Facts and fiction regarding anthelmintic efficacies in cattle
an updated assessment
Keywords:bovine, parasites, anthelmintics, efficacy
Very few label claims for cattle anthelmintic efficacies are factual under all circumstances. This is because: 1) no new class of anthelmintic has been commercialized in the USA since the mid 1980s; 2) worm populations are forced into selection for resistance every time a bovine is treated; 3) some resistant female worms can void >2000 eggs per day; and 4) rarely are anthelmintics given at the farm level wherein sustainable effectiveness is safeguarded. Given the above, it is not shocking that most label claims of effectiveness and persistence for ALL anthelmintics (endectocides, flukicides, and nematocides) are currently overstated. Lack of excellent nematocidal efficacies has been either accepted as normal or overlooked by cattle people, a state of affairs made possible by the fact that bovine nematodiasis is largely a subclinical condition.

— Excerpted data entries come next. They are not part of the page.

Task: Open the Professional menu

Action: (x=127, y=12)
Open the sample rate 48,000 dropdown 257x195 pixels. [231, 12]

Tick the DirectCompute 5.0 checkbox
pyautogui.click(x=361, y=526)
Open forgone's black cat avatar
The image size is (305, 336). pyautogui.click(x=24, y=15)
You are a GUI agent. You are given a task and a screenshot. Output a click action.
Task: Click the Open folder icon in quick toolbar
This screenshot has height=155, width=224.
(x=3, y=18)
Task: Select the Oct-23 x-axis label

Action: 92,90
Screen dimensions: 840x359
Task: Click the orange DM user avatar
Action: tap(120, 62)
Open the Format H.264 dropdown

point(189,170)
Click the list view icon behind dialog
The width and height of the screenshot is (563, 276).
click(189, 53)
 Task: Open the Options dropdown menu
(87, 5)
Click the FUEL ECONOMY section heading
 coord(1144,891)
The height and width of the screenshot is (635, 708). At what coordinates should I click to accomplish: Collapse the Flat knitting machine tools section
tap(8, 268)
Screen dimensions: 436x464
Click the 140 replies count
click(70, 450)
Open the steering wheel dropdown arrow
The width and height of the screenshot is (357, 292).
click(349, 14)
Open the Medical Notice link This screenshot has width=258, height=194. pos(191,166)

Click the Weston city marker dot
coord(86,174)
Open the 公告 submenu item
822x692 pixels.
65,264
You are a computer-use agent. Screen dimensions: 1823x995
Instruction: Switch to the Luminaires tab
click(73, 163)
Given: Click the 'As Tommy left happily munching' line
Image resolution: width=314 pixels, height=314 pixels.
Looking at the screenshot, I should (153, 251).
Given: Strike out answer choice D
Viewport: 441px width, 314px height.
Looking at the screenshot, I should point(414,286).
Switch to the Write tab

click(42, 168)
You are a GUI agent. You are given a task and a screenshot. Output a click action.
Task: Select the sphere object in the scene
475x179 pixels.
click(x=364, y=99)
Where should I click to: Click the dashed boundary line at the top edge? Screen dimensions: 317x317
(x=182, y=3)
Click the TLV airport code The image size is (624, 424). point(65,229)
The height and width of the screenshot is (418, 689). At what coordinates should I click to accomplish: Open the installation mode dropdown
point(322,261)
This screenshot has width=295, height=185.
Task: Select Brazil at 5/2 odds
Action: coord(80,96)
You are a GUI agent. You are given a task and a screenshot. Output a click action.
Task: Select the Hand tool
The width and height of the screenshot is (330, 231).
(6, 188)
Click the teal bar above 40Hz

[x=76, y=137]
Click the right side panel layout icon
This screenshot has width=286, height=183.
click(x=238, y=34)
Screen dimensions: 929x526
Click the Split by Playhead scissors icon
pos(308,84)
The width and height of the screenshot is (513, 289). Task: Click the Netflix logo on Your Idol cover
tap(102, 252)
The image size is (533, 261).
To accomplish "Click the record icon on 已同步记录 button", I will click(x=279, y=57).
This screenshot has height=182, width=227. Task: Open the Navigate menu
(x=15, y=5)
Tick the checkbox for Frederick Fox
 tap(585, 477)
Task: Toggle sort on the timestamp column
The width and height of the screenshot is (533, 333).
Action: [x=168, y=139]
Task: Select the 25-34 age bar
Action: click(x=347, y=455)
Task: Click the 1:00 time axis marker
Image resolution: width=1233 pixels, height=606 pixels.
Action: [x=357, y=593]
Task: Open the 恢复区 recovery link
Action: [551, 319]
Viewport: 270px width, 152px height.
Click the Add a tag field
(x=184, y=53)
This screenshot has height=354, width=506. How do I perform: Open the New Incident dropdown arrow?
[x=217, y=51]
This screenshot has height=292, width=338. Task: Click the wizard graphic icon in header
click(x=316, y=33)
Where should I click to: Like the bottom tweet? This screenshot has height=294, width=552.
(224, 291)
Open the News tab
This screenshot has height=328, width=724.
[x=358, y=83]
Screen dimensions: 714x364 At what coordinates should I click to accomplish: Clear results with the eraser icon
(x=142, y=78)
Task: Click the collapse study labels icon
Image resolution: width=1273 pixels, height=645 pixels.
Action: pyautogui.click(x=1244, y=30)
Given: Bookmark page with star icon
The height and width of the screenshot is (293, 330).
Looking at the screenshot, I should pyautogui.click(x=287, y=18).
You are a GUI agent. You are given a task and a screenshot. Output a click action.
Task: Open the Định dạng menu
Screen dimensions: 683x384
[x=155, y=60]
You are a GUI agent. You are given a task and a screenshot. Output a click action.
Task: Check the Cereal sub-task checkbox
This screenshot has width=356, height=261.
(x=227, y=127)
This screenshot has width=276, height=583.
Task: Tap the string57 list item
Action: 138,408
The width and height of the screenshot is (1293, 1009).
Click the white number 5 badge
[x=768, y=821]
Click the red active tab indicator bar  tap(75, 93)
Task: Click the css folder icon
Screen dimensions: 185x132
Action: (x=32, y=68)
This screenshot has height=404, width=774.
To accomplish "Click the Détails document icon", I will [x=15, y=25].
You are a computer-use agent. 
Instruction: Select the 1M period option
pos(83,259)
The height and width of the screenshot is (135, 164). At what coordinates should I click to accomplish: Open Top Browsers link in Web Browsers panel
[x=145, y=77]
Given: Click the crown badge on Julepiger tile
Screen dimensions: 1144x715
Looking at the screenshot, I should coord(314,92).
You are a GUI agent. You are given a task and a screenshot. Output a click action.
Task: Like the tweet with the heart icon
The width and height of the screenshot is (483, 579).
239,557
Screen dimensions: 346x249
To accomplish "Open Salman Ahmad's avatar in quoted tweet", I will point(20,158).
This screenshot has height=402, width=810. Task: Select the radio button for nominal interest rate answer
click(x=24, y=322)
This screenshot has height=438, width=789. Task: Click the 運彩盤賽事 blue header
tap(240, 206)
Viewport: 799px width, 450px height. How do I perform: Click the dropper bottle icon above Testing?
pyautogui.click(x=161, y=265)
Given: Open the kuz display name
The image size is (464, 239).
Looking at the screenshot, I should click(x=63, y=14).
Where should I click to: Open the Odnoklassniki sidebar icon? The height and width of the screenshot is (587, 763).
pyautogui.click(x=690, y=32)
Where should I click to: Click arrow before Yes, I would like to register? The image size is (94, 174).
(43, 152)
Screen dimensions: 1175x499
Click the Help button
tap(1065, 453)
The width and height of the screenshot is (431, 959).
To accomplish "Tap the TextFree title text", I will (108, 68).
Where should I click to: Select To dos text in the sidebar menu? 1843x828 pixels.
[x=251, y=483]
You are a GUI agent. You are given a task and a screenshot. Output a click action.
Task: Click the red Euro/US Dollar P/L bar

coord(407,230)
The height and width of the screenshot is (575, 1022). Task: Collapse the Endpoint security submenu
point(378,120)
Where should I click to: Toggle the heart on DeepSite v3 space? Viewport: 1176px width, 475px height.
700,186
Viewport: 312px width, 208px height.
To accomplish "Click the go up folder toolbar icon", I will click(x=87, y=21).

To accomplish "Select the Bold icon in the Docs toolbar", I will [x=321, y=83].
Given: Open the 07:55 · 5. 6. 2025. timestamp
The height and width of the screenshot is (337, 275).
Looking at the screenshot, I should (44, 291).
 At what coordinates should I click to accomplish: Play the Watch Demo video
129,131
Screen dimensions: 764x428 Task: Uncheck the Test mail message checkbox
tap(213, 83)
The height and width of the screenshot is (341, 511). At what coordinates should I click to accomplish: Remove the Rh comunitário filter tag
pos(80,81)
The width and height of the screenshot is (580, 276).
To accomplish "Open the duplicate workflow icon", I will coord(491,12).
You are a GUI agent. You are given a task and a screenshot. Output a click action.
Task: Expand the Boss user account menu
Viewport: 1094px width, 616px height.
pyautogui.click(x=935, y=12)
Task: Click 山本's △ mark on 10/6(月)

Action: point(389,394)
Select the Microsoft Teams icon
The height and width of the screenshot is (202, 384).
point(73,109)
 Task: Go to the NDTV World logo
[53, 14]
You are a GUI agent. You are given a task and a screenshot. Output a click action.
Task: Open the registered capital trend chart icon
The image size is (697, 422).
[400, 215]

Lack of anthelmintic efficacy is not connected to suboptimal animal performance. Routinely, there is no "real world” quantification ofthe detriment caused by post-treatment worm burdens; an observation primarily reserved for research projects. The efficiency of the cattle industry (beef and dairy) and the per-animal productivity in the US have been on a steady rise for decades, due in large part to advances in nutrition, genetics, husbandry, and disease control. Unfortunately, the trend in effective chemical control for parasites over the same period has been in the opposite direction. Advances are sorely needed in both chemical and non-chemical (husbandry, vaccine, biological, nutriceutical, genetic) parasite controls. In this paper, a few observations will be made on anthelmintic efficacies, and the impact of ineffective nematocidal control.